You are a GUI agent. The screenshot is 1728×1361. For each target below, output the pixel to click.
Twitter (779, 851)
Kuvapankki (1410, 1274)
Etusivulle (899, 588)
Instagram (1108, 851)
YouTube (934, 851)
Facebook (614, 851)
========================================================================
| Exercise brief |
A word-for-word transcription of the data above is required.

| Reply |
You are a GUI agent. The screenshot is 1728×1361. For each target below, output the pixel to click.
Twitter (779, 851)
Kuvapankki (1410, 1274)
Etusivulle (899, 588)
Instagram (1108, 851)
YouTube (934, 851)
Facebook (614, 851)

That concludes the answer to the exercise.